U.S. doctors plan to treat cancer patients using CRISPR

Gene-edited immune cells could help wipe out deadly tumors.
January 17, 2018
penn medicine

The first human test in the U.S. involving the gene-editing tool CRISPR could begin at any time and will employ the DNA cutting technique in a bid to battle deadly cancers. 

Doctors at the University of Pennsylvania say they will use CRISPR to modify human immune cells so that they become expert cancer killers, according to plans posted this week to a directory of ongoing clinical trials.

The study will enroll up to 18 patients fighting three different types of cancer—multiple myeloma, sarcoma, and melanoma—in what could become the first medical use of CRISPR outside China, where similar studies have been under way.

An advisory group to the National Institutes of Health initially gave a green light to the Penn researchers in June 2016 (see “First Human Test of CRISPR Proposed”), but until now it was not known whether the trial would proceed. 

"We are in the final steps of preparing for the trial, but cannot provide a specific projected start date,” a spokesperson for Penn Medicine told MIT Technology Review

The Parker Institute for Cancer Immunotherapy, a charity set up by billionaire entrepreneur Sean Parker, one of the founders of the music-sharing site Napster, confirmed it is helping to finance the study.

The CRISPR trial, led by doctor Edward Stadtmauer, involves reprogramming a person’s immune cells to find and attack tumors.

To help enhance the treatment, Penn scientists intend to use CRISPR to delete two genes in patients’ T cells to make them better cancer fighters. One of the genes to be removed makes a “checkpoint” molecule, PD-1, that cancer cells exploit to put brakes on the immune system.

A further edit will delete the receptor that immune cells normally use to sense danger, like germs or sick tissue. An engineered receptor, added in its place, will instead steer them toward particular tumors. 

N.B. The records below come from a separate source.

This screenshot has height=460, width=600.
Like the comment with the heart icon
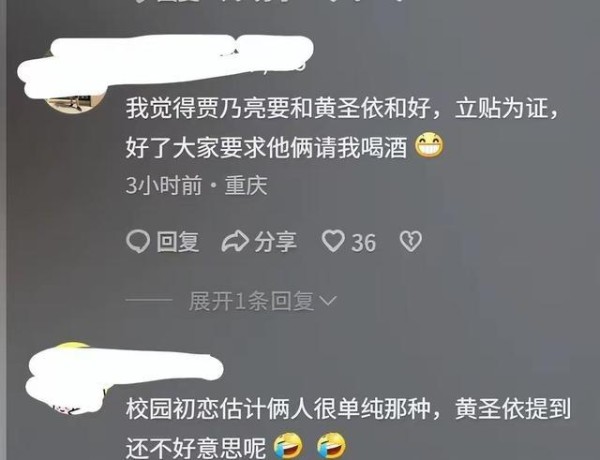pos(333,241)
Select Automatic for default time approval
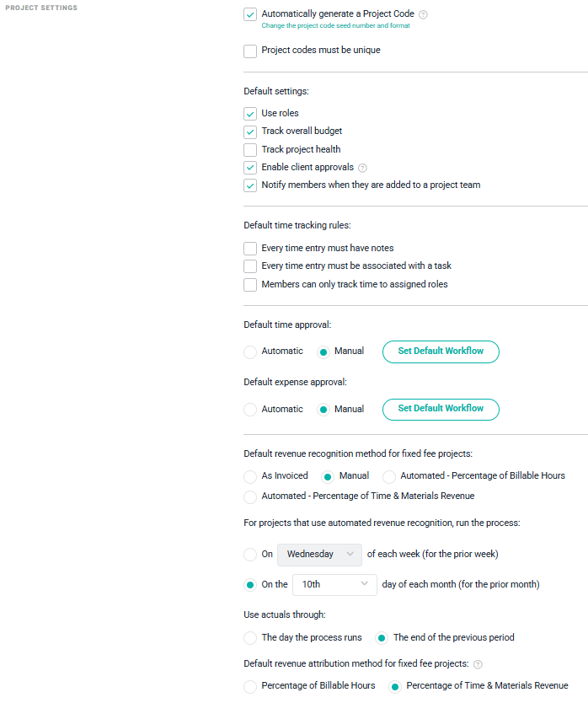 click(x=250, y=352)
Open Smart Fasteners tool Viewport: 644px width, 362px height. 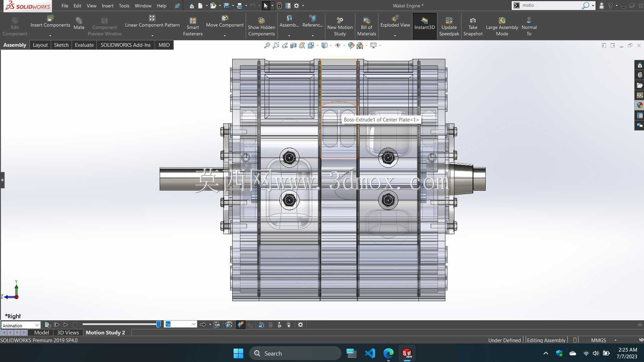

In the study, doctors will remove people’s blood cells, modify them with CRISPR in the lab, and then infuse them back into the patients.

This outside-the-body approach, called ex vivo gene therapy, is considered less risky than injecting CRISPR directly into a person’s bloodstream, which could cause immune reactions.

A second CRISPR trial that could begin in Europe later this year will also pursue the ex vivo approach. CRISPR Therapeutics, a biotech company based in Cambridge, Massachusetts, asked European regulatory authorities in December for permission to try to cure beta thalassemia, a blood disorder, by making a genetic tweak to people’s blood cells.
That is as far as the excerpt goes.